Ponzani rivendica prima di tutto il suo ruolo di docente: “Professoressa è il termine che mi definisce di più”. Un mestiere che oggi si confronta con studenti cresciuti in un contesto segnato da guerre, crisi e disuguaglianze. “Questi ragazzi di 20 anni hanno bisogno di essere presi per mano”, spiega, sottolineando come il racconto della storia sia uno strumento per comprendere il presente e difendere i valori democratici.

Nel libro, la Resistenza diventa una narrazione accessibile anche ai più giovani, ispirata alla lezione di Calvino. Non retorica, ma storie concrete. Come quella di Ughetto Forno, dodicenne morto il giorno dopo la liberazione di Roma, o dei partigiani e delle partigiane che “hanno donato la loro gioventù affinché ci fosse un futuro migliore”. Un racconto che restituisce dignità a vite spesso dimenticate e ricorda che la Repubblica “ce la siamo ritrovata in dono”.

“Una generazione tutt’altro che disimpegnata”

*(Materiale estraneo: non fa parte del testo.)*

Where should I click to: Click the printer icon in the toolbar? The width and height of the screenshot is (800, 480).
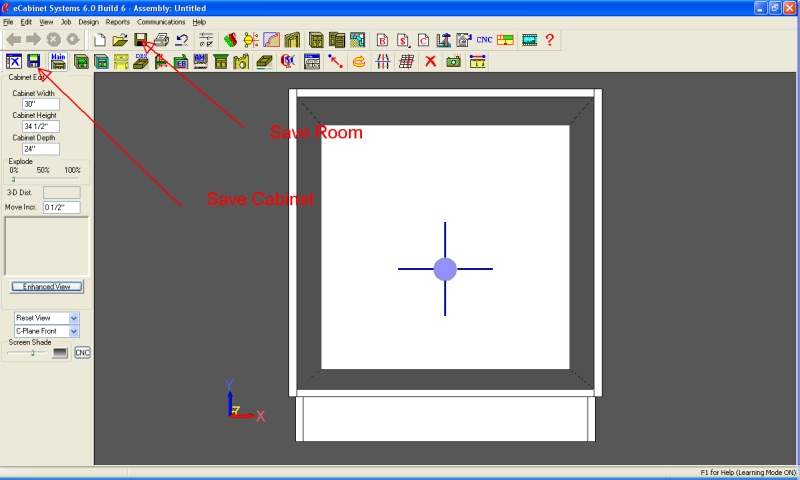point(161,40)
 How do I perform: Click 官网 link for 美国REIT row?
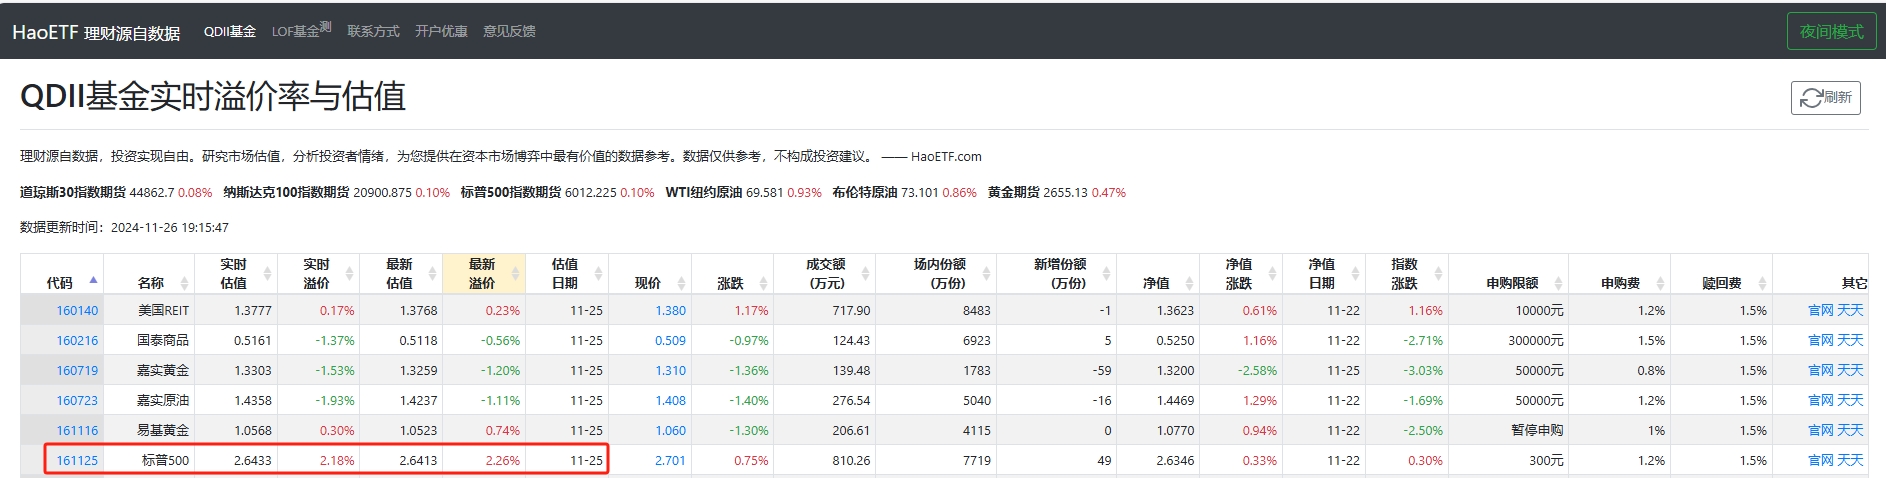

Lo sguardo si sposta poi sull’oggi. Contro la narrazione di una generazione disimpegnata, Ponzani osserva segnali diversi: “Non è assolutamente vero che siamo di fronte a una generazione di bamboccioni”. Dai movimenti contro la guerra al recente voto referendario, “i giovani mostrano una nuova forma di partecipazione”. Difendono la Costituzione anche quando non la conoscono fino in fondo e respingono un’idea di politica come “potere a ogni costo”, rilanciando invece una visione fondata su diritti e uguaglianza.

“Il 25 aprile delle donne e del lavoro”

Il 25 aprile resta uno spartiacque. “È il giorno in cui abbiamo riconquistato libertà, onore e dignità”, ricorda la storica. Le polemiche che ogni anno lo accompagnano rivelano una frattura nella memoria pubblica. E diventano un problema quando chi rivendica simboli del passato fascista ricopre ruoli istituzionali. “La Repubblica ha accolto tutti, ma diventa un problema per tutti se chi si richiama a quella dittatura assume responsabilità pubbliche”.

Ampio spazio anche al ruolo delle donne nella Resistenza. “Hanno combattuto una guerra senza armi”, spiega Ponzani, rompendo gerarchie sociali e familiari. Dalla lotta partigiana alle conquiste del dopoguerra, fino al diritto di voto del 1946, emerge una storia di emancipazione che parla ancora al presente. “Le conquiste non sono mai definitive, si può sempre tornare indietro”.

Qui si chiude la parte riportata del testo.